Variabilität bedeutet Stärke. Man kann sich auf den jeweiligen Gegner einstellen, Ausfälle und Formschwankungen besser ausgleichen. Diese Fülle an Möglichkeiten war in der Hinrunde ein Vorteil für Trainer Friedhelm Funkel und Eintracht Frankfurt. 4-4-2, 4-3-3, 3-3-2-2 oder wie auch immer: Die Mannschaft funktionierte als solche. Fehlende Struktur bedeutet Chaos. Ein Ansatzpunkt genügt nicht, wenn alles aus der Form läuft. Das ist in der Rückrunde das Problem von Friedhelm Funkel.

Der einstige Vorteil erweist sich im Abstiegskampf als Nachteil, weil aus der Nutzung von Optionen Verunsicherung wegen der vielen Möglichkeiten geworden ist. So gelingt es der Eintracht nicht mehr, die Stürmer Ioannis Amanatidis und Naohiro Takahara einzusetzen. Beide sind reine Vollstrecker. Ihren insgesamt 17 Saisontoren stehen nur zwei Assists gegenüber, obwohl einer von beiden Stürmern in der Grundordnung von Funkel als Anspielstation auf dem linken Flügel postiert ist.

Über rechts (und mit seinen Freistoß- und Eckballflanken) kann nur der mit Funkel zerstrittene Albert Streit für Gefahr sorgen.
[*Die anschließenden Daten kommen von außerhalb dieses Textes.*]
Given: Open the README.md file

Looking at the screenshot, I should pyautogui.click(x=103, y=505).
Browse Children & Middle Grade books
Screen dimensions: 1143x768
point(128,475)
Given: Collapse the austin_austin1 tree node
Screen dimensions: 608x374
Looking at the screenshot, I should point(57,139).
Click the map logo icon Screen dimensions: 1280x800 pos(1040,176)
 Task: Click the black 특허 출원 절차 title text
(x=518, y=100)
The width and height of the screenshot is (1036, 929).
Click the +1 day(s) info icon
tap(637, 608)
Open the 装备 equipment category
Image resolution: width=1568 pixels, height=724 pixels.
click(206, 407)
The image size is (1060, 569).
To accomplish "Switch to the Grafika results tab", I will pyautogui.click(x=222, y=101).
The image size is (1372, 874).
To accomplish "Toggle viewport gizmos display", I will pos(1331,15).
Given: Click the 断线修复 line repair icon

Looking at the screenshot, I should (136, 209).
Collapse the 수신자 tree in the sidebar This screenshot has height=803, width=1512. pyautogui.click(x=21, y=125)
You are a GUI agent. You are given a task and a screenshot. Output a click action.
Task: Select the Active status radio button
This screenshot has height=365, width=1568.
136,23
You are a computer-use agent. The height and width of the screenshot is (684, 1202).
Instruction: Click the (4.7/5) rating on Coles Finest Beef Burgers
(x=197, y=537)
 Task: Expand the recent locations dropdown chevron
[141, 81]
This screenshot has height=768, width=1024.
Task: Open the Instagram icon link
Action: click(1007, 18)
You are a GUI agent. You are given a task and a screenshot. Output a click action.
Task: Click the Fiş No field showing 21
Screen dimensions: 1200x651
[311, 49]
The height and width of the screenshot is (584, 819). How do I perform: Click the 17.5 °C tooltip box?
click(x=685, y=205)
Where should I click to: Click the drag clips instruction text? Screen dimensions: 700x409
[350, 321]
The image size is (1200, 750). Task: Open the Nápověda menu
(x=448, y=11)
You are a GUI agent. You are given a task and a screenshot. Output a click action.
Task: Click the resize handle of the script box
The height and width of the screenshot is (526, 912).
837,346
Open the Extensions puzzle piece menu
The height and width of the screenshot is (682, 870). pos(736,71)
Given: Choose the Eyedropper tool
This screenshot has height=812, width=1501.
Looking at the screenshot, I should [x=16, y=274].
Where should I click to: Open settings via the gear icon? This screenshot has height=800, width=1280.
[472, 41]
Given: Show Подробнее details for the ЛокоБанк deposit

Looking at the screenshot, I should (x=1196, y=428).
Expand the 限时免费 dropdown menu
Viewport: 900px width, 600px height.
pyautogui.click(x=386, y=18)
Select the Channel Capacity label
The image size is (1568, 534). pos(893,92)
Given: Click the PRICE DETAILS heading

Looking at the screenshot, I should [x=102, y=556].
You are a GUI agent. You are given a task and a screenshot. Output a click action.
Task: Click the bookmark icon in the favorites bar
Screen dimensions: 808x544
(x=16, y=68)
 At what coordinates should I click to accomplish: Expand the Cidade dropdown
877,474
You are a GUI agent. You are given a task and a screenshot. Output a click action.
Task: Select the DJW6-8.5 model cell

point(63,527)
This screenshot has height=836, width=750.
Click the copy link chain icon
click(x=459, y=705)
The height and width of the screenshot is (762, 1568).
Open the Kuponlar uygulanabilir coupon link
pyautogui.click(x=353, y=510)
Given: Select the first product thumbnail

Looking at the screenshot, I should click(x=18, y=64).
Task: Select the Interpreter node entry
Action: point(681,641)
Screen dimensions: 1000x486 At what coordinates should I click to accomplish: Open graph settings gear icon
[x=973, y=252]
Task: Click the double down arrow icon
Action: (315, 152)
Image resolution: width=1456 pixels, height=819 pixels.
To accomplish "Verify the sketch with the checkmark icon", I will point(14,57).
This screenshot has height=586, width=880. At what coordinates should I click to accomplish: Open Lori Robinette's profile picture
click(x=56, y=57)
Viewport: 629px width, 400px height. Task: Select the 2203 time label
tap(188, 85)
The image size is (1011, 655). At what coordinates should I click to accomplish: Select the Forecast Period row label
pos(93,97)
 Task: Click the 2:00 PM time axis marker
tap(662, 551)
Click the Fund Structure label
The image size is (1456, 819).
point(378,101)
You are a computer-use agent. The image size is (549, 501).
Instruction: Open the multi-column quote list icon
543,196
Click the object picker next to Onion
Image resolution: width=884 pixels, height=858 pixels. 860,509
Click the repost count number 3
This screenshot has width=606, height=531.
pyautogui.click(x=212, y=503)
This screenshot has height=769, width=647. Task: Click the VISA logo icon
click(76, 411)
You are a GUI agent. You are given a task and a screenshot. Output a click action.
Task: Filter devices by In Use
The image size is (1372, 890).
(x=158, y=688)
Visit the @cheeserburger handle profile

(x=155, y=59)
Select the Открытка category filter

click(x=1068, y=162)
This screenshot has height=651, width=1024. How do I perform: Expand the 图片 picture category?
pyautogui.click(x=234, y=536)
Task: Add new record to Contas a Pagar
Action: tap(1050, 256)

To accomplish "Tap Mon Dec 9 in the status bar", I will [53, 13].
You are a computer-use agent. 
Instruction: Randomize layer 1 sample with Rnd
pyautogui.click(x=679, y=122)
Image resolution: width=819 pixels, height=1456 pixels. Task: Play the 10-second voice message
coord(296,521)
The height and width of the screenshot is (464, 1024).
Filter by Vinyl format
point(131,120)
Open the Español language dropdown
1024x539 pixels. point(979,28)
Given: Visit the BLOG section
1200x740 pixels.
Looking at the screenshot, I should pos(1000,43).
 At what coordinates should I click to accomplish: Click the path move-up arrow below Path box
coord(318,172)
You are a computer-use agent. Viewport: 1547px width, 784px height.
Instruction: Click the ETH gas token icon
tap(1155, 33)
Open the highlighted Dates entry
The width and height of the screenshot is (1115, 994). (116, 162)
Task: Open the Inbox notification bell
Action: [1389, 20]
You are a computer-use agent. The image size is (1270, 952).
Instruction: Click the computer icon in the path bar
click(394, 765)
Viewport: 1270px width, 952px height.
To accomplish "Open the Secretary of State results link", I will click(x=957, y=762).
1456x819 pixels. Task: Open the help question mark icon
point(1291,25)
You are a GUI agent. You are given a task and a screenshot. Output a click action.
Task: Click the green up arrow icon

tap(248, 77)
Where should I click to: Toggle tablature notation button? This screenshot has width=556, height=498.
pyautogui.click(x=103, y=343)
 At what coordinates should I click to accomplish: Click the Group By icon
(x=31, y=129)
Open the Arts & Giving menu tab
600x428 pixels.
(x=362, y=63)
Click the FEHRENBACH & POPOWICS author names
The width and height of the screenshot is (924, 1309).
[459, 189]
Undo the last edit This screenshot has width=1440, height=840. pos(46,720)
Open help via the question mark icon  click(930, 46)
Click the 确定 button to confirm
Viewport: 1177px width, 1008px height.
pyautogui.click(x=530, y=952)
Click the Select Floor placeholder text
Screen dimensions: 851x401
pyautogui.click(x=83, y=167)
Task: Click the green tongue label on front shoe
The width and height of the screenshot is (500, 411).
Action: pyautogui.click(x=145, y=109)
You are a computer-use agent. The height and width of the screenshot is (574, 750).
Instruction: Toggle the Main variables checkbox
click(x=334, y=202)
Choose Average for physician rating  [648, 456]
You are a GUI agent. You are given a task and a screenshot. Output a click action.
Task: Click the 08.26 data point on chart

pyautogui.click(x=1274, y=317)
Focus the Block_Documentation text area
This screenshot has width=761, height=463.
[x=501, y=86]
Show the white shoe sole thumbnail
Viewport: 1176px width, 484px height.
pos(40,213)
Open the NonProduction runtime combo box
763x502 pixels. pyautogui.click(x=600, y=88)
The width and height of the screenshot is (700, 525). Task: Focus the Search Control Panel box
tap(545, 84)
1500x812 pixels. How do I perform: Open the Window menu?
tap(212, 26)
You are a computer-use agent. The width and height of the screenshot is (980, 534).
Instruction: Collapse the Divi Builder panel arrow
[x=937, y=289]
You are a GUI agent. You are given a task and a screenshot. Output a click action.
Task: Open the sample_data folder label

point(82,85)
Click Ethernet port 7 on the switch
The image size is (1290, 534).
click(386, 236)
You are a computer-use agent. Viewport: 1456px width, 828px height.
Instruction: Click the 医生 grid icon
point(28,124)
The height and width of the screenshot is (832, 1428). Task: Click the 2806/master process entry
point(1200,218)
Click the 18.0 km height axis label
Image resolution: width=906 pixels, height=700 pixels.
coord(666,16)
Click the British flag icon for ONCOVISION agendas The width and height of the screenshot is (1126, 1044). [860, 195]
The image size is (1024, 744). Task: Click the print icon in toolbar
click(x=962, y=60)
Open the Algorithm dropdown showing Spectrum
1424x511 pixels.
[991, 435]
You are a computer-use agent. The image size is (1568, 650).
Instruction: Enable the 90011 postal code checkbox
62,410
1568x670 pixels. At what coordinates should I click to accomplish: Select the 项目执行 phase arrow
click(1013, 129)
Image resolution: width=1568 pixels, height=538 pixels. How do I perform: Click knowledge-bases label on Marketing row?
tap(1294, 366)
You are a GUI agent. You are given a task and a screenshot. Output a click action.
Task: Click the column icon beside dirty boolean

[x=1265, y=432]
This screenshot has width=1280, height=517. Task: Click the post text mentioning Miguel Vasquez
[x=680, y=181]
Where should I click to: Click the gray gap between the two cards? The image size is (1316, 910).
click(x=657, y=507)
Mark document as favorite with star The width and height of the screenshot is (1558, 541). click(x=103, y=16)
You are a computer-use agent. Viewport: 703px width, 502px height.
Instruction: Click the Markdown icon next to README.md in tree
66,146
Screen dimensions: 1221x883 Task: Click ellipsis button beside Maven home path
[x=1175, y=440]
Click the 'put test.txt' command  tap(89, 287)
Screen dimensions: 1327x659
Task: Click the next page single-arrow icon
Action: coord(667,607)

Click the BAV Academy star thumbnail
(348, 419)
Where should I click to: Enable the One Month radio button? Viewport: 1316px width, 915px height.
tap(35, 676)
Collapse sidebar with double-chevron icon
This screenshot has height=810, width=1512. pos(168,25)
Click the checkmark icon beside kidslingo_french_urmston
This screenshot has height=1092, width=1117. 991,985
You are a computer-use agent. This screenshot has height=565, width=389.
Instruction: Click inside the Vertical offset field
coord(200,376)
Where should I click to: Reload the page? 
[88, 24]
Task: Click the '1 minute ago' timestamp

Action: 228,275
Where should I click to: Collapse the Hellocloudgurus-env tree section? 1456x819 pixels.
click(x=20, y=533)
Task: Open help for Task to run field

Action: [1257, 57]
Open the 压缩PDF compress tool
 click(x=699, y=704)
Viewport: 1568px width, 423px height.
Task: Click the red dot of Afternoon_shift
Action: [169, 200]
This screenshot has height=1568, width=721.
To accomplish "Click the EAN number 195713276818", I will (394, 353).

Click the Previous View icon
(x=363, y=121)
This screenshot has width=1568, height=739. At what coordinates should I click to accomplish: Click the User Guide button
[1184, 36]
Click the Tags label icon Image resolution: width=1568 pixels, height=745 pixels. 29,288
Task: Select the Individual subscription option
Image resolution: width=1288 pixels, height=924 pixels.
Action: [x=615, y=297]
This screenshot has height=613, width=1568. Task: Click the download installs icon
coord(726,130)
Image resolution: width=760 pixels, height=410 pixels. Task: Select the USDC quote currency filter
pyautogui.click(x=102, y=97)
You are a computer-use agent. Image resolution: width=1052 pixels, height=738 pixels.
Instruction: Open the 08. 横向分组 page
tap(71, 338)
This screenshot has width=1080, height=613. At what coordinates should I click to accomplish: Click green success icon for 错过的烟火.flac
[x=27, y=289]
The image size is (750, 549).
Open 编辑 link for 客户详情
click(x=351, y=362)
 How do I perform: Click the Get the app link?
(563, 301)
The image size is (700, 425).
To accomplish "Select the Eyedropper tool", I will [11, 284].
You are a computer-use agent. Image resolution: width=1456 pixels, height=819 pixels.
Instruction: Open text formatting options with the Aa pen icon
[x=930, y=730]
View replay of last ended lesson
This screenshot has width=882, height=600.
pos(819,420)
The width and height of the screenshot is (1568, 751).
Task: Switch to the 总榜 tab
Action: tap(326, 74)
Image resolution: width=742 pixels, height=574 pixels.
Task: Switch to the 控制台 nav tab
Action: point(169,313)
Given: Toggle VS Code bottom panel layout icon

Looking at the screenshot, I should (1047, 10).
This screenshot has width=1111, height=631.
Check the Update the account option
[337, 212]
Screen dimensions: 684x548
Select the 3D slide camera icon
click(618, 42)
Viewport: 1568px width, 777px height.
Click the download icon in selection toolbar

Alexander Meier macht nur Druck, wenn er selbst in die Spitze geht, die anderen Mittelfeldspieler sind eher defensiv stark. Deshalb muss Funkel im Abstiegsendspiel gegen Aachen eine neue Ordnung erfinden, damit der seit sechs Spielen erfolglose Takahara wieder ein Tor schießt.